The fun begins when they break into Janice's apartment. On the reserve, when you go visiting and no one's home, you wait inside, they tell a surprised Janice. Her "white" yuppie preoccupation with the right kind of coffee and healthy foods make for some humorous repartee with her houseguests. Dynasty meets the Dukes of Hazard, as one character quips.

The play turns certain stereotypes on their head to create some very memorable characters. While Barb (Columpa C. Bobb) and Janice (Cheri Maracle) carry the heavy message of the play and are the ones who get drunk in the second act in order to tell each other the truth, Rodney (Glen Gould) and Tonto (Lorne Cardinal) play two sober and strutting males providing the comic relief.

TV watchers will recognize Columpa C. Bobb, Grand daughter of the late Chief Dan George, from her role as Mary Cook on CBC's North of 60. Bobb is a terrific actor and her Barb can switch from humour to drama with ease. She deftly portrays the awkward tension between the sisters. Janice, who took their mother's spirit when she left, was the ideal. Barb was the reality. But Barb retained important parts of her heritage and instructs her sister in some Ojibway words with gentleness and patience.

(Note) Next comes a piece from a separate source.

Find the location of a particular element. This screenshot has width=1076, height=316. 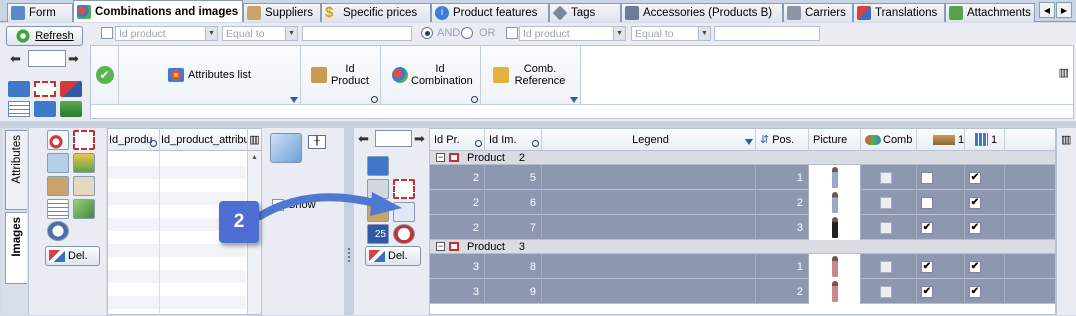

filter2-operator-select: Equal to ▼ is located at coordinates (671, 34).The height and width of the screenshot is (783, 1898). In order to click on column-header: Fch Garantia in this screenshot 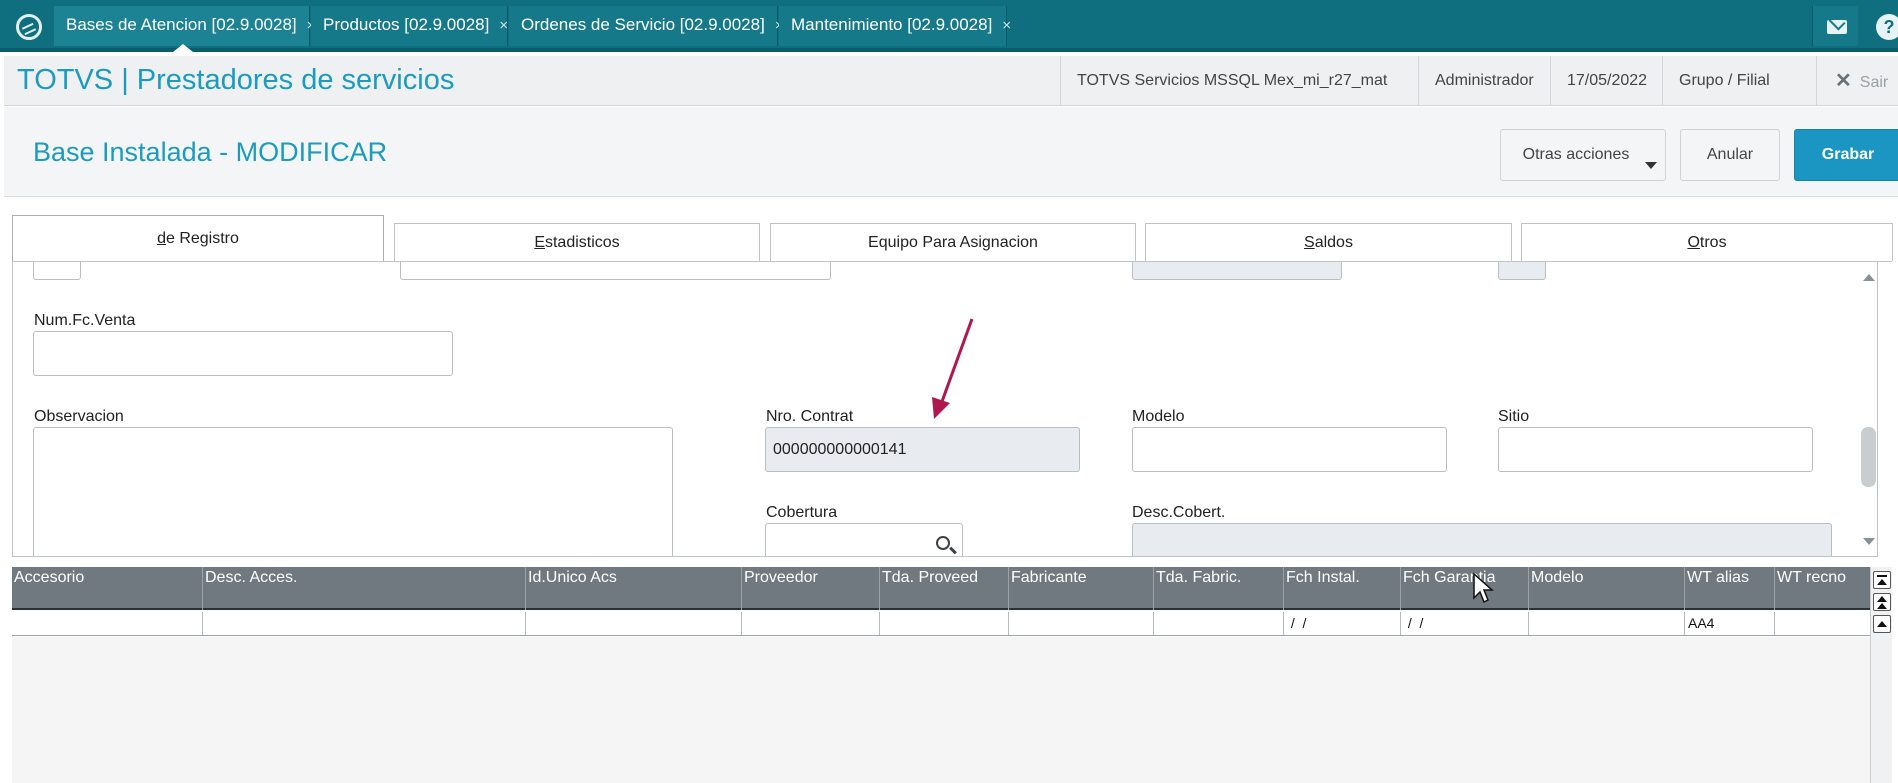, I will do `click(1465, 588)`.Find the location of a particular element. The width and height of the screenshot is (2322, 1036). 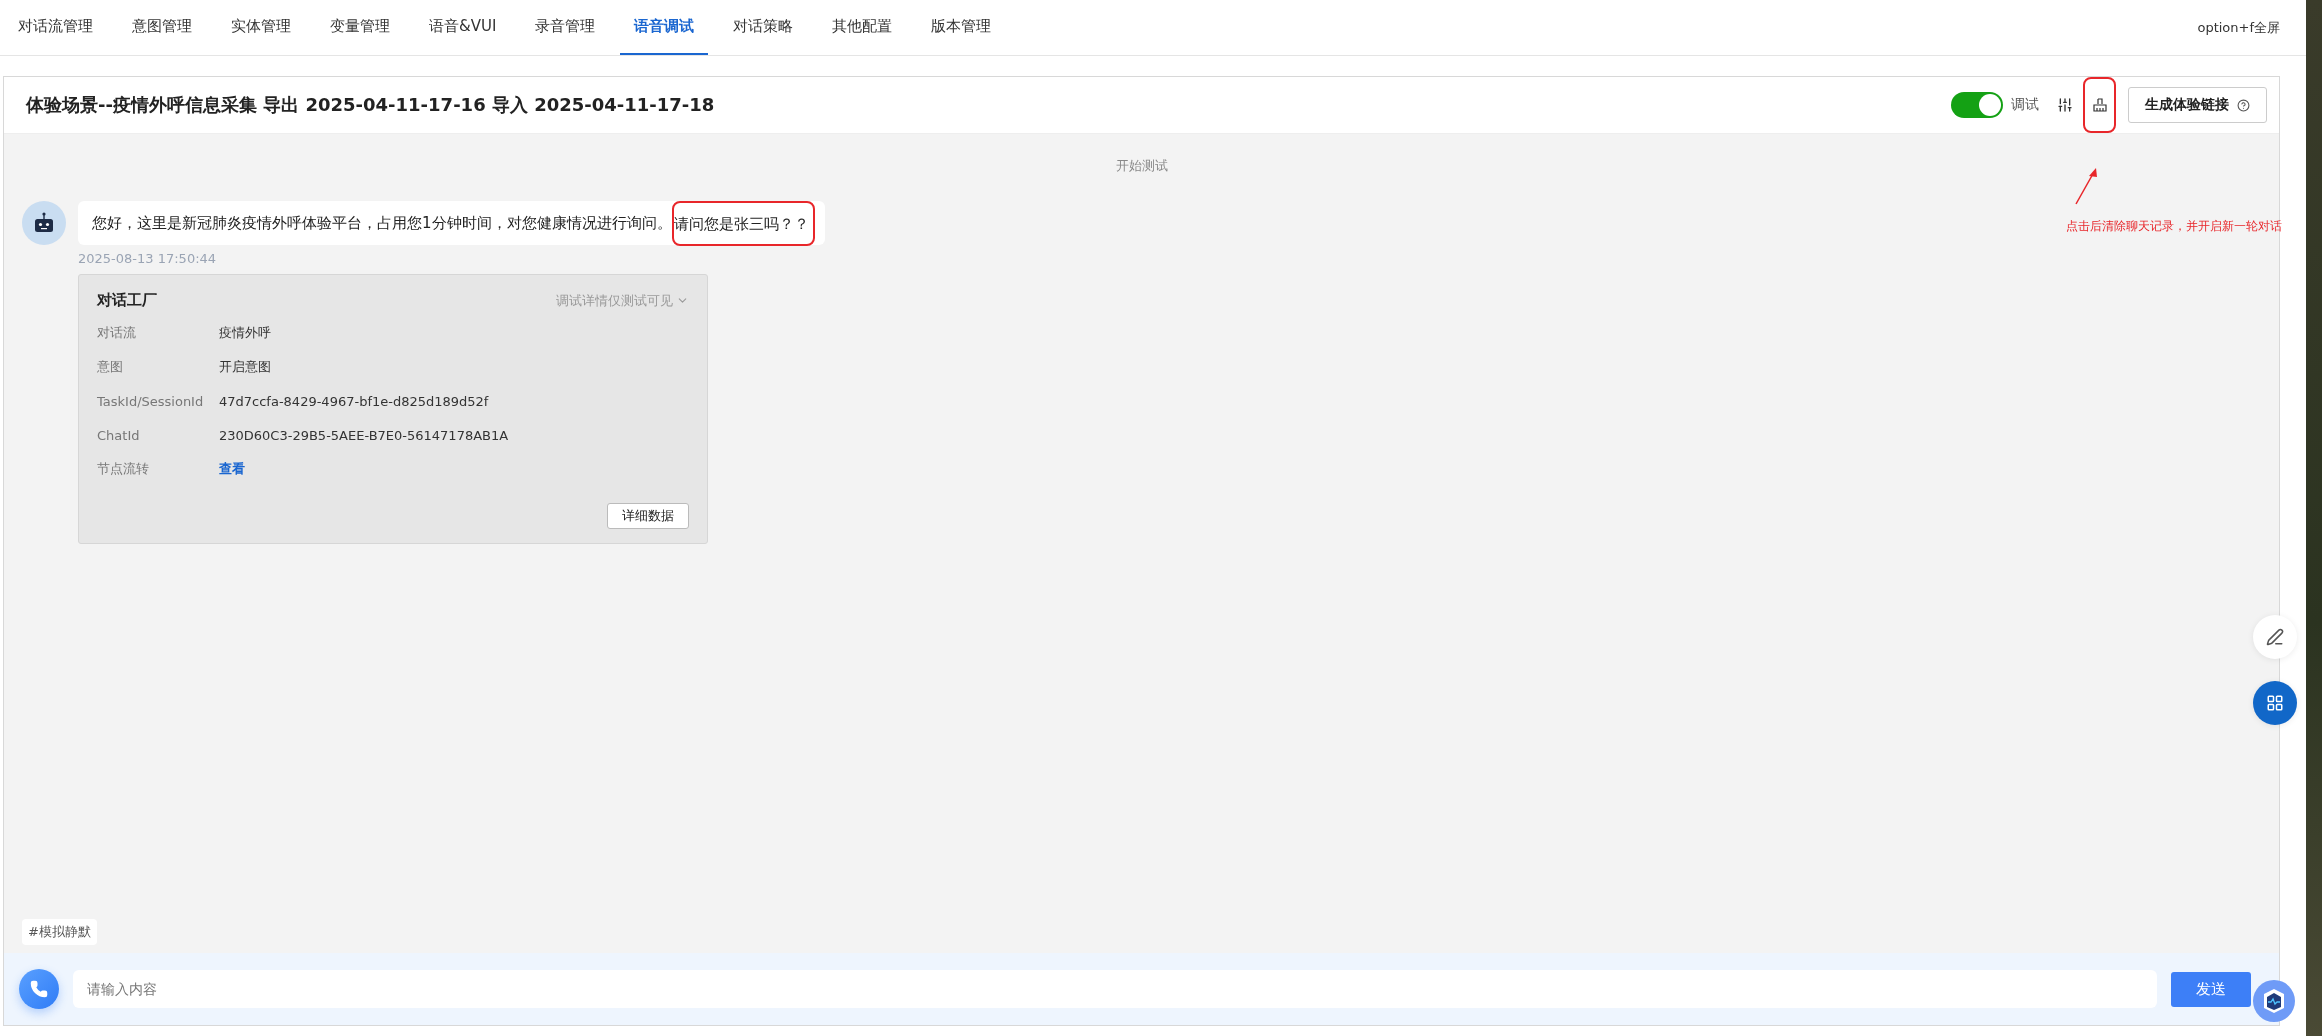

Maracle as Janice plays the beautiful ice-queen lawyer with a seriousness that is so contrary to the other characters, I wanted her to lighten up a bit. Yet the depth of her intense feeling comes through in the last scene at her mother's gravesite. Her grief was so real, I was moved to tears. There is no trite resolution to her dilemma, simply honesty and hope.

Although Tonto plays a sexy buffoon, one realizes the depth of his feelings and intelligence. Cardinal relishes in his role and a chance to show off a great set of legs in boxers, slipping from madcap antics to serious philosophizing. White people spend too much time looking for their inner child, he tells Janice. They should be looking for their inner elder. When Janice asks "I thought all Indian men drink?" Tonto brings the yuppie lawyer up short with "I thought all women could cook!"

Rodney, a sensitive 90s kind of guy is always there to place his loving arm around Barb, his distraught girlfriend . Rodney, played by Glen Gould (no, not that Glen Gould) provides one of the funniest one-liners of the show. Looking through Janice's picture window, Rodney describes Toronto as "nice place to visit, but I wouldn't want to put a land claim on it".

If I could offer one word of advice to these talented actors, I would tell them to slow down a little, their lines tended to sound garbled with the speed of their delivery.

In general, Donna Spencer directs her cast at a fine tuned pace that never lets up through the six scenes. Spencer, the founding artistic producer of the Firehall Arts Centre, has been an important presence in Vancouver's arts community. She will be taking this show on the road for the next four months. So, if you miss the Vancouver performance, you still have a chance to catch up with it in Kamloops or Uclulet, to name just two of the 17 communities it will visit.

And if you ever wanted to find out what really happened to Amelia Earhart (she's alive and well on the Otter Lake reserve) and if you really can go home again, go and see this entertaining yet powerful play.